Сейчас, глядя на спящего рядом Эла, его строгое лицо с тонкими чертами, и вспоминая его ласки, она не могла поверить, что он раскрылся перед ней. Перед Ней. Это казалось немыслимым, но было именно так. Нет, он не сказал ей своего настоящего имени, не посвятил в тайны своей жизни. Они вообще почти не разговаривали. Но это было и ненужно.
Эл пошевелился и медленно открыл глаза. Такой сонный, расслабленный, взъерошенный больше обычного, с еще расфокусированным взглядом, он был невероятно милым. Катя почувствовала. Как её переполняет любовь и нежность, настолько сильные, что она не помнила, чтобы испытывала когда-либо хоть что-то подобное. Она не думала, что такое вообще возможно.
Эл зажмурился, моргнул, окончательно избавляясь от остатков сна. Наверное, стоило сказать что-то вроде: “Здравствуй, милый. Как спалось?” и подарить легкий волшебный поцелуй. Вместо этого Кате подумалось, как было бы смешно сейчас столкнуть его ногой с кровати, вопя «Доброе утро, любимый!!!» и посмотреть на его охеревшую физиономию. Но решив всё же оставить это на другой раз, она лишь приподнявшись на локте и подперев рукой голову, прищурившись, посмотрела на детектива сверху вниз.
– Ты храпел. Очень громко, – с грустью и укоризной произнесла Катя и драматично добавила: – И разбудил меня.

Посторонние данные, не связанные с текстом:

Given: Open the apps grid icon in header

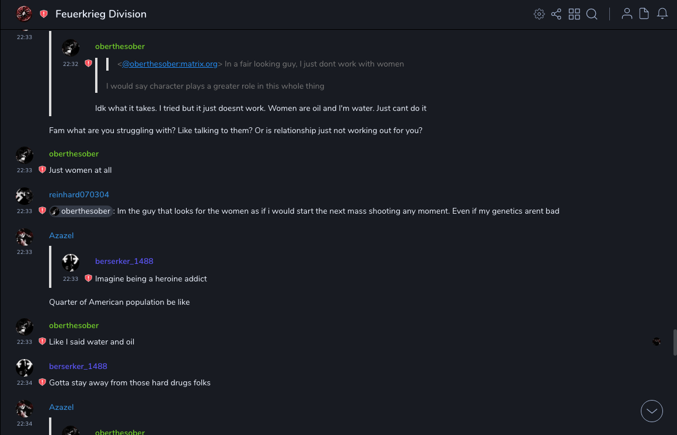Looking at the screenshot, I should pos(574,14).
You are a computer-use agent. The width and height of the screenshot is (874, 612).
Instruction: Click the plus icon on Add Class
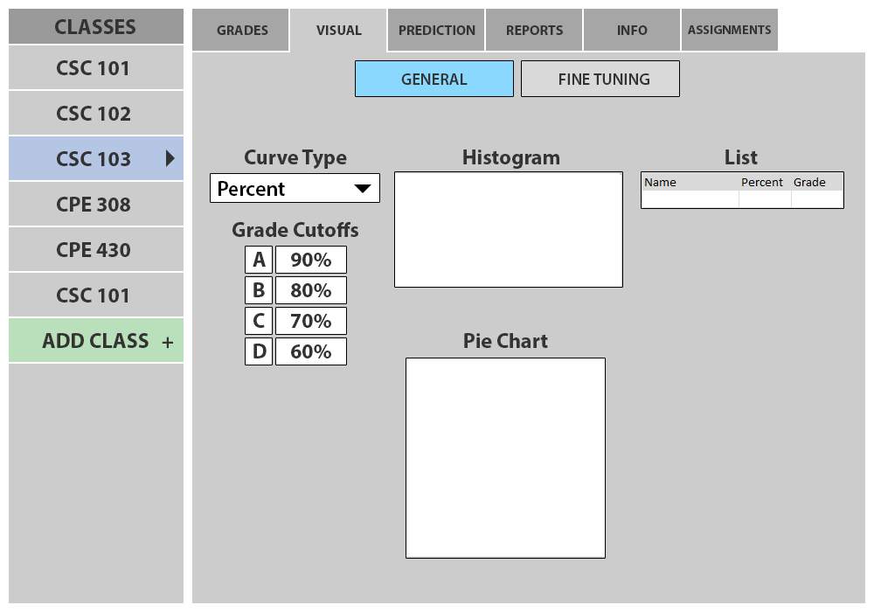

Эл посмотрел на неё, слегка прищурившись. Затем внезапно засмеялся. В голос. Негромко, словно пытаясь сдержаться. Катя смотрела на него с удивлением, затем фыркнула. Ну надо же. Она поистине невероятный удивительный человек, если смогла не только затащить детектива L в постель, но еще и заставить его смеяться.
* *
В субботу утром Алина проснулась почти за целый час до начала зачета, что, наверное, было самым непонятным, загадочным, необъяснимым и удивительным явлением на Земле за последнюю сотню лет, так как обычно ей удавалось расстаться с кроватью приблизительно лишь в то время, когда до начала сдачи экзамена оставалось минут двадцать. Лишь тогда Алина осторожно выползала из-под одеяла и принималась вяло собираться в университет, так как предпочитала радовать преподавателя своим появлением в самом конце, когда у последнего уже не оставалось сил и терпения на тупость студентов. После того, как ответят самые безнадёжные, и препод сидит без сил, прежней бодрости и стремления дотошно мучить всех и каждого, подползала к его столу Алина Шухрай, скромно держа в руках зачетку, билет и листок с пометками и неспеша отвечала, глядя на него невинными добрыми глазами, в которых читалось: “Мне бы это... хоть что-нибудь бы... Только не пересдачу”.